Read A Different Sun: A Novel of Africa Online
Authors: Elaine Neil Orr
“The owner of the cattle has already paid. The husband will not trouble you. Give something to the mother. What do you say? A gift of love?”
Emma had her hand at her breastbone. “What would be acceptable?” She looked at Jacob.
“Ah,” the king said. “You are a mother. You can know.”
The king ushered the lad in her direction. The boy stood at her side and she leveraged herself up using his shoulders. A breeze came through from the palace door. The toddling girl passed by again, falling and picking herself up. Emma glanced once again at her combs. “Thank you,” she said, patting the boy’s shoulder. “Thank you,” she said toward the Baale, bowing her head slightly.

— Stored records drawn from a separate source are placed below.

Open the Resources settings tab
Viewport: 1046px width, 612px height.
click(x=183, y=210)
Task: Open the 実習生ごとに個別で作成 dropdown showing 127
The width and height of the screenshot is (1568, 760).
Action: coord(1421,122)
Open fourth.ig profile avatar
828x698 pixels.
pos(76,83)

Jacob led them home. Emma’s hair loosened in the breeze, and her hat flew off. Jacob retrieved it, and she felt cleansed and hopeful in the minor gesture of kindness.
In the bedroom, Henry woke and asked the time.
“Late afternoon,” Emma said.
“Why haven’t you gotten me up?” He pulled himself to sitting, and she thought he looked better restored. She moved to sit next to him. Her fingers traveled across his forehead.
“I thought you needed to rest,” she said. “While I was in town, I stopped by the Baale’s palace. He knew of the trouble. You were exactly right. He is on our side. The girl’s father has already been paid by the owner of the cattle. The king believes it will ameliorate the chief if we invite him to a meal.”
“I should have met with the Baale,” Henry said. He pulled at the bedsheet as if it hobbled him. She smoothed the sheet and leaned over so her abdomen was against his lap and kissed his ear.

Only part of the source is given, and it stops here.